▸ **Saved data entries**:
------

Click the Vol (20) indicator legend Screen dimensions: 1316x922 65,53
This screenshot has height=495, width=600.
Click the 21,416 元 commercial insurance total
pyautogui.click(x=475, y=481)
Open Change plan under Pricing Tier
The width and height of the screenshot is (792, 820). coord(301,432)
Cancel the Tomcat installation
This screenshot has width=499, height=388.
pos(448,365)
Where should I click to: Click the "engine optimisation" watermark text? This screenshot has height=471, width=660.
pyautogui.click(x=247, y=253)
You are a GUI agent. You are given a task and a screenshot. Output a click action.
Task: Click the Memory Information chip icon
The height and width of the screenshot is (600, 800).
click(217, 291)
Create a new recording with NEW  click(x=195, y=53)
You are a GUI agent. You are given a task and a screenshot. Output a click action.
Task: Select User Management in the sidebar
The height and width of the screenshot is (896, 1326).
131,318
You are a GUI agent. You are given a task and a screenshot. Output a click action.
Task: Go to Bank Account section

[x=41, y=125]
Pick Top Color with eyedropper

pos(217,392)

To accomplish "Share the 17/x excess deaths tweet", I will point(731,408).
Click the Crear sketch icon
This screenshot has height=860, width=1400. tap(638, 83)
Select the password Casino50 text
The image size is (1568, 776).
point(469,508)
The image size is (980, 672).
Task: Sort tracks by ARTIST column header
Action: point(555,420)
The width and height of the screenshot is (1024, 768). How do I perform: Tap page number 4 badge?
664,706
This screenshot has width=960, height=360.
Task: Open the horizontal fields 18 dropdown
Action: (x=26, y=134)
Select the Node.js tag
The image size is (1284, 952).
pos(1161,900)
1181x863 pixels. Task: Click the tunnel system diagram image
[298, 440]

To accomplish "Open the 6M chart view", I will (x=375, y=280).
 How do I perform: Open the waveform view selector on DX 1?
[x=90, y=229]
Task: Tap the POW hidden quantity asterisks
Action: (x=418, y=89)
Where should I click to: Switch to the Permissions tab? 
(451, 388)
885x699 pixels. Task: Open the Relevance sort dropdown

------

In this exercise, give every record above again exactly.

▸ **TASK ANSWER**:
Click the Vol (20) indicator legend Screen dimensions: 1316x922 65,53
This screenshot has height=495, width=600.
Click the 21,416 元 commercial insurance total
pyautogui.click(x=475, y=481)
Open Change plan under Pricing Tier
The width and height of the screenshot is (792, 820). coord(301,432)
Cancel the Tomcat installation
This screenshot has width=499, height=388.
pos(448,365)
Where should I click to: Click the "engine optimisation" watermark text? This screenshot has height=471, width=660.
pyautogui.click(x=247, y=253)
You are a GUI agent. You are given a task and a screenshot. Output a click action.
Task: Click the Memory Information chip icon
The height and width of the screenshot is (600, 800).
click(217, 291)
Create a new recording with NEW  click(x=195, y=53)
You are a GUI agent. You are given a task and a screenshot. Output a click action.
Task: Select User Management in the sidebar
The height and width of the screenshot is (896, 1326).
131,318
You are a GUI agent. You are given a task and a screenshot. Output a click action.
Task: Go to Bank Account section

[x=41, y=125]
Pick Top Color with eyedropper

pos(217,392)

To accomplish "Share the 17/x excess deaths tweet", I will point(731,408).
Click the Crear sketch icon
This screenshot has height=860, width=1400. tap(638, 83)
Select the password Casino50 text
The image size is (1568, 776).
point(469,508)
The image size is (980, 672).
Task: Sort tracks by ARTIST column header
Action: point(555,420)
The width and height of the screenshot is (1024, 768). How do I perform: Tap page number 4 badge?
664,706
This screenshot has width=960, height=360.
Task: Open the horizontal fields 18 dropdown
Action: (x=26, y=134)
Select the Node.js tag
The image size is (1284, 952).
pos(1161,900)
1181x863 pixels. Task: Click the tunnel system diagram image
[298, 440]

To accomplish "Open the 6M chart view", I will (x=375, y=280).
 How do I perform: Open the waveform view selector on DX 1?
[x=90, y=229]
Task: Tap the POW hidden quantity asterisks
Action: (x=418, y=89)
Where should I click to: Switch to the Permissions tab? 
(451, 388)
885x699 pixels. Task: Open the Relevance sort dropdown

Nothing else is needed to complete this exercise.